Cross-border trade of pets continues despite COVID-19


Cross-border trade of pets continues despite COVID-19

19 June 2020
Regardless of COVID-19 crisis the breeding and trading of pets continues. In between supply and demand both cats and dogs get caught and it is for the policy makers and competent authorities to ensure that these animals are protected especially in times of pandemics.

Due to lack of proper data on transport of pets it is virtually impossible to identify the exact impact of the restrictions on the movement of pets in the recent months. One thing is certain though, despite the COVID-19 restrictions, the illegal pet trade is able to adapt rapidly, and puppies and kittens continue to be moved from breeding centres in Romania, Hungary and Serbia, as well as Russia to the buying countries of Belgium, Germany, the UK and the Netherlands.

Transport of pets

The subject of illegal pet trade and issues related to transport are closely interlinked. With lack of clear species-specific rules for transport of cats and dogs across Europe and the existing flaws of the EU Pet Passport Scheme, it is extremely easy to move kittens and puppies illegally. As a result of limited inspections, falsified documents and an increase of use of private cars for the purpose of transporting animals, the illegal transport of pets remains unnoticed. The revision of Regulation 1/2005 should introduce clear species-specific requirements that must be subsequently enforced by the competent authorities, while the EU should fund enforcement projects under the European Regional Development Fund and Internal Security Fund based on the Biocrime model. 

Managing supply 

The recent COVID-19 outbreak raises the question of the fate of puppies and kittens from the pet trade due to the lockdown and quarantine restrictions imposed on people. Young animals who are part of the pet trade or who are in breeding facilities or pet shops may face euthanasia if some breeders/pet shops do not wish to keep hold of them during lockdown. 

Bearing in mind that annually about 8 million puppies are needed to satisfy the European demand and the fact that these are mostly supplied in two waves: spring and autumn, there is a legitimate concern that the welfare of these animals has been and will be again compromised. In the framework of implementation of the Animal Health Law and subsequent Delegated Act as regards rules for establishments, the Member States should issue a clear guidance to breeders and pet shops not to euthanise animals and to relinquish to shelters if necessary, providing adequate contribution to cover costs.

Maintained control over the breeding facilities

Any change to operating procedures of competent authorities related to inspections and licensing, where applicable, should not result in compromising pet welfare. Even in case when only essential businesses and services are allowed to operate, the competent authorities should still perform inspections to ensure that the breeding facilities will not be operating without adequate monitoring and control.

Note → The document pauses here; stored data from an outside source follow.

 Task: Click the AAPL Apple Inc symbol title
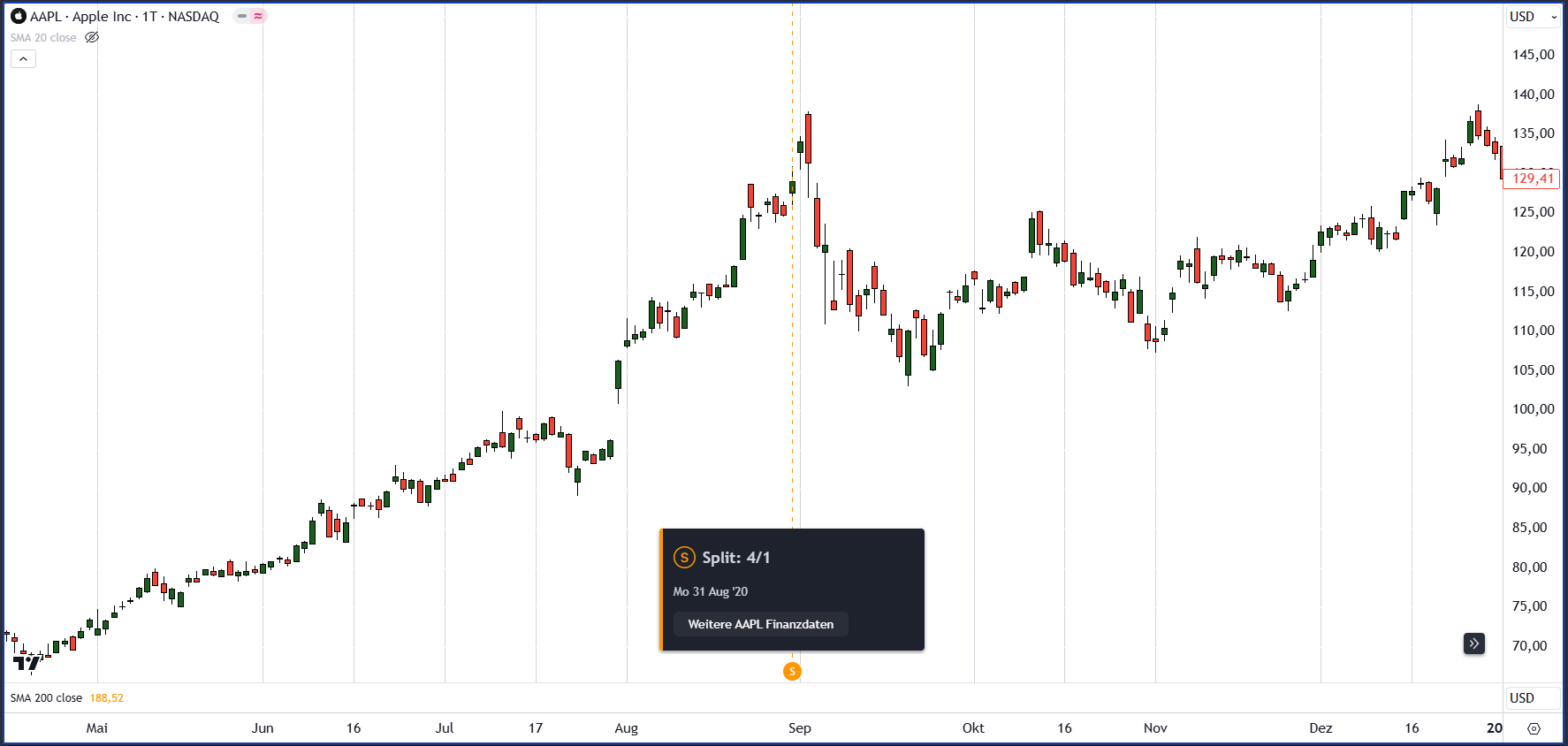124,17
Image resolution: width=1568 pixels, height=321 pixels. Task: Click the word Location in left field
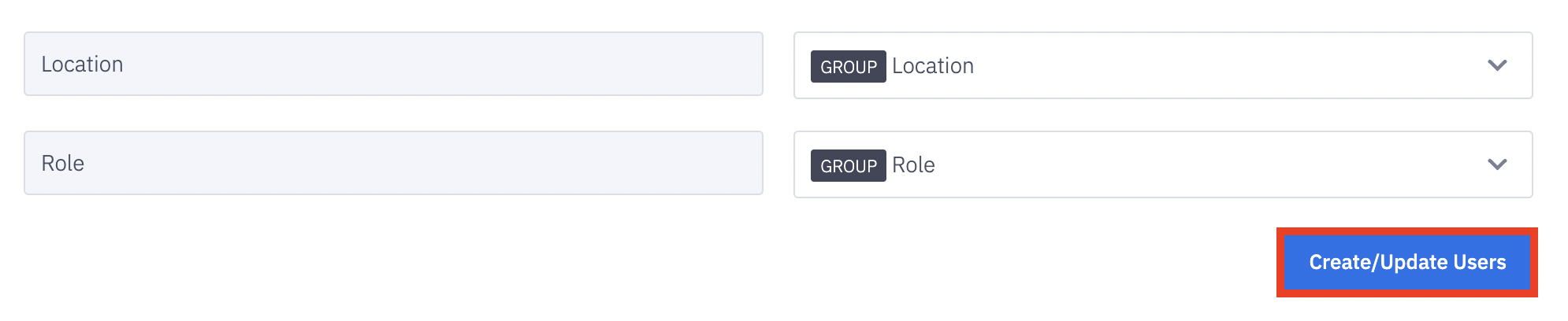(82, 65)
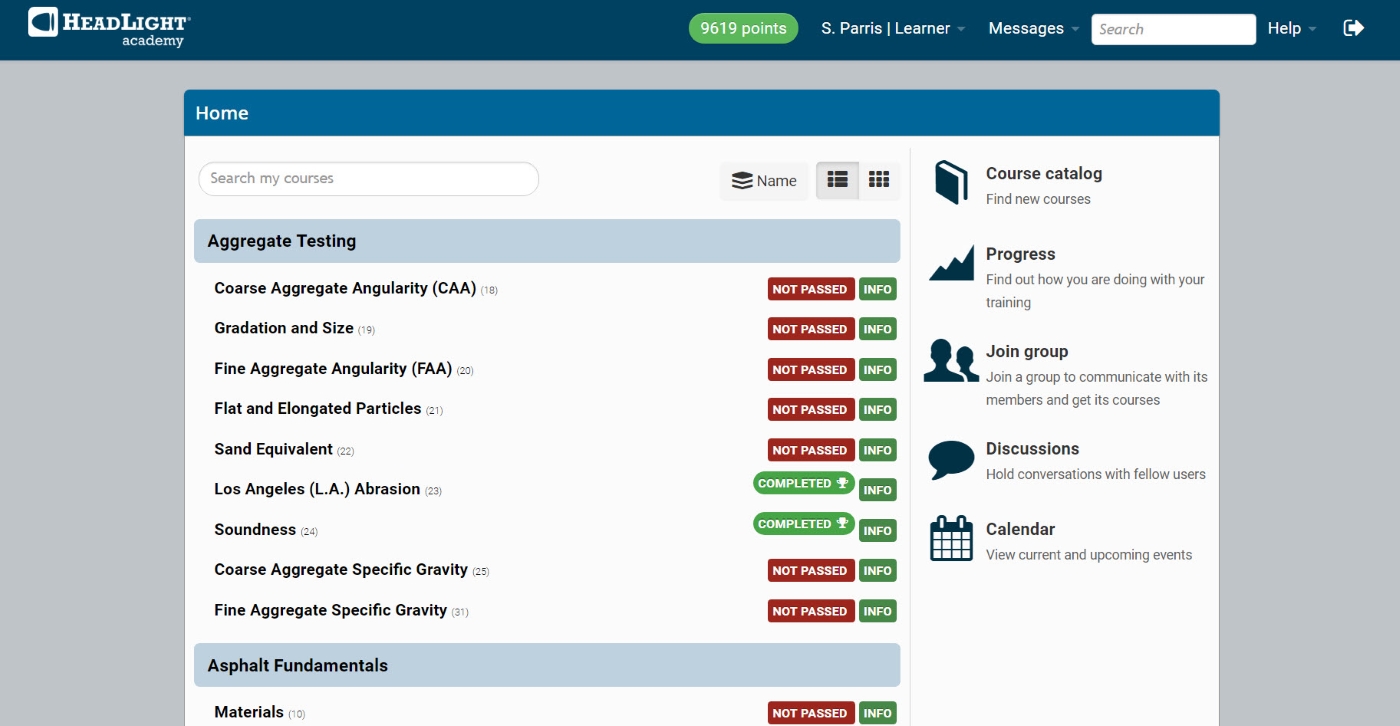Toggle sort order by Name
This screenshot has width=1400, height=726.
(x=764, y=181)
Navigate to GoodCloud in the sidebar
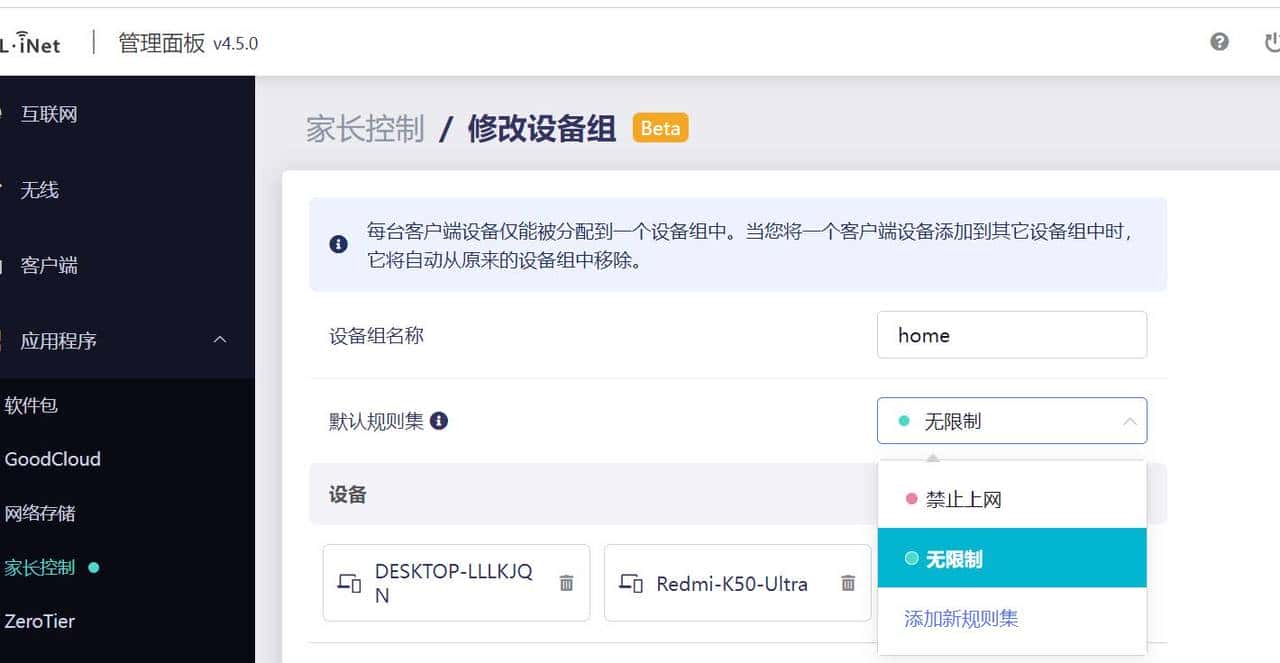 click(52, 459)
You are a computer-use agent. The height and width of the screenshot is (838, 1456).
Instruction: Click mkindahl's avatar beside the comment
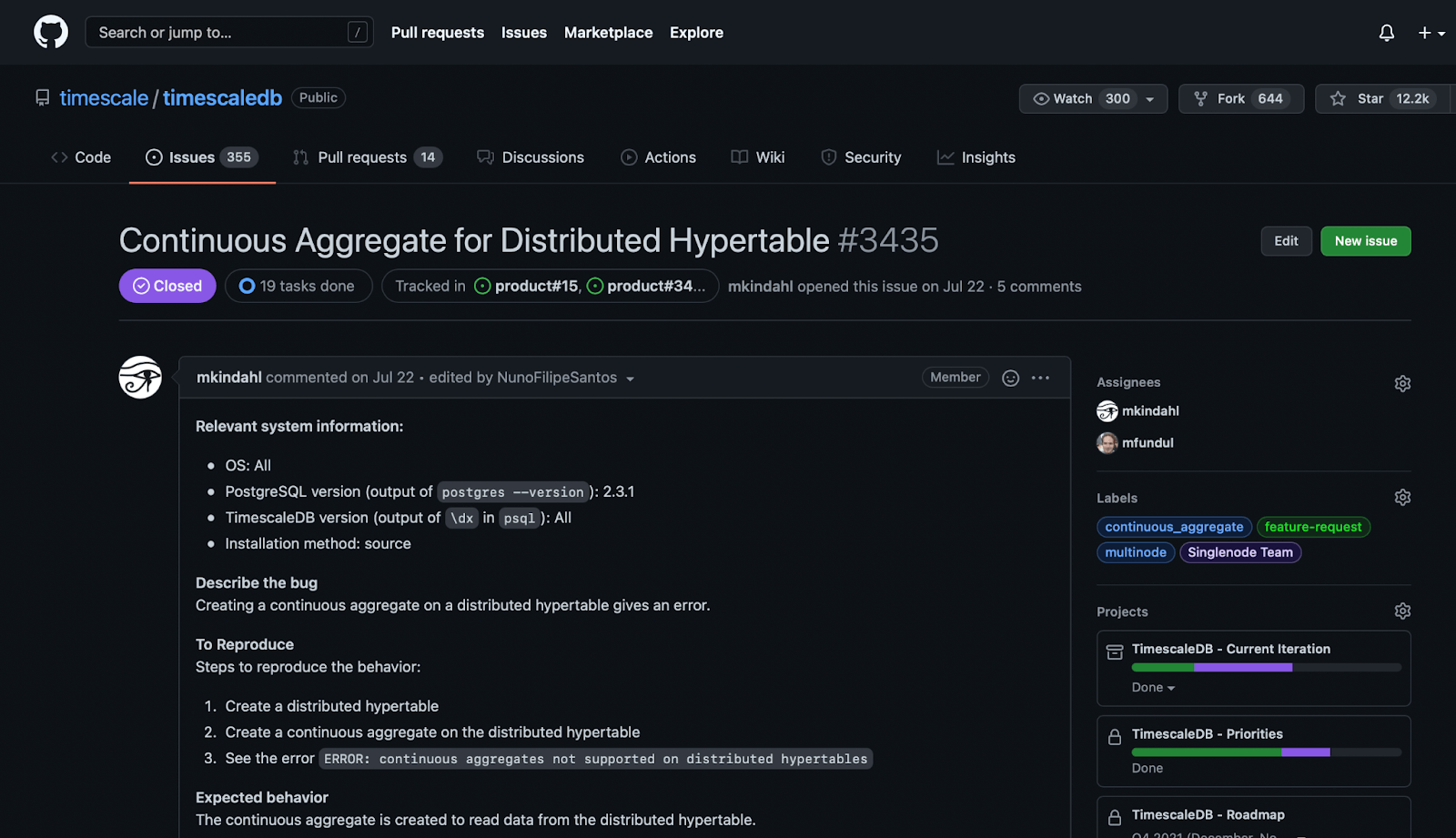click(140, 378)
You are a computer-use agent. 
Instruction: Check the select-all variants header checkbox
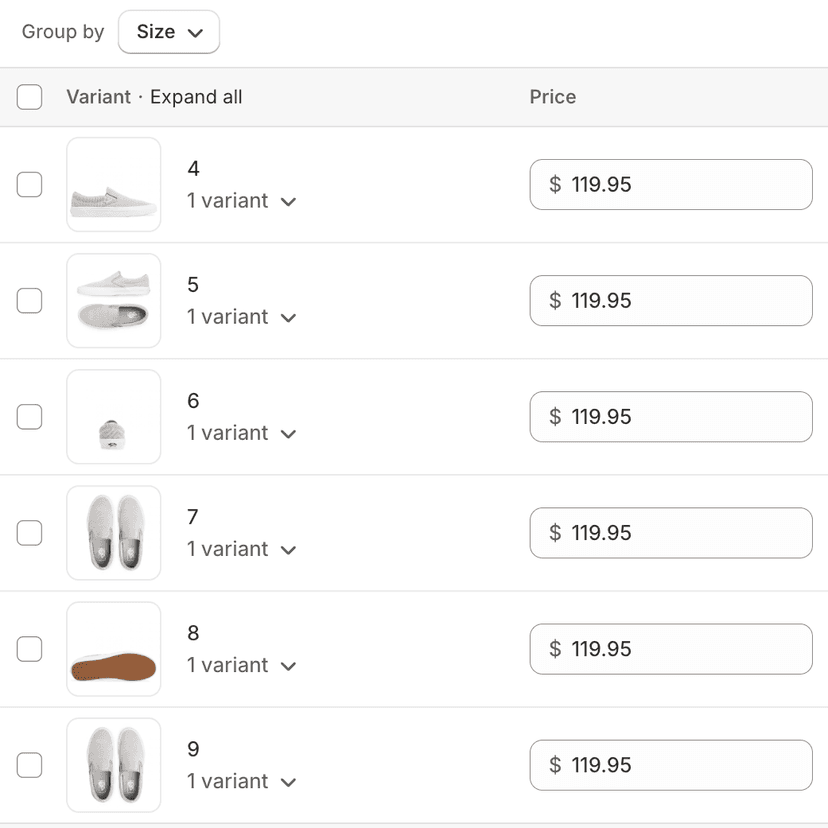click(x=30, y=97)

Enhanced monitoring of online sale 

This year the spring purchase season coincided with COVID-19 restrictions. The most challenging of which for the illegal pet sellers is the requirement that non-essential journeys, defined in some countries as buying or selling pets, cannot be undertaken. Illegal traders reacted fast by moving sales from open internet pages to closed Facebook sites. It is highly likely that the same will happen during the autumn purchase season. In order to ensure proper monitoring of online sale the Digital Services Act should set up clear rules on the responsibilities of online platforms and social media to prevent, fight and remove illegal goods and content, including pets from illegal sources. The European Commission should also build on the recommendations for online platforms of the Voluntary Initiative Group on the Health and Welfare of Pets in Trade of the EU Platform on Animal Welfare.

Protecting the European consumers from pet fraud

There has been a significant increase in prices of puppies across Europe. Due to low penalties for illegal trade of pets, the driven up prices give a high incentive to fraudsters. This results in a number of scams where people are paying in a deposit for a pet offered online and then the contact with the online seller breaks off. The European Commission should allocate funding to educate European consumers on the dangers of the illegal puppy trade and provide training to competent authorities on the illegal pet trade in the framework of collaboration between national authorities and online platforms. In addition to that online platforms should feature an effective pop-up for consumers which raises awareness about the risks and importance of only purchasing pets that are identified and registered by authorised breeders/sellers who comply with the requirements and provide all necessary information on their identity.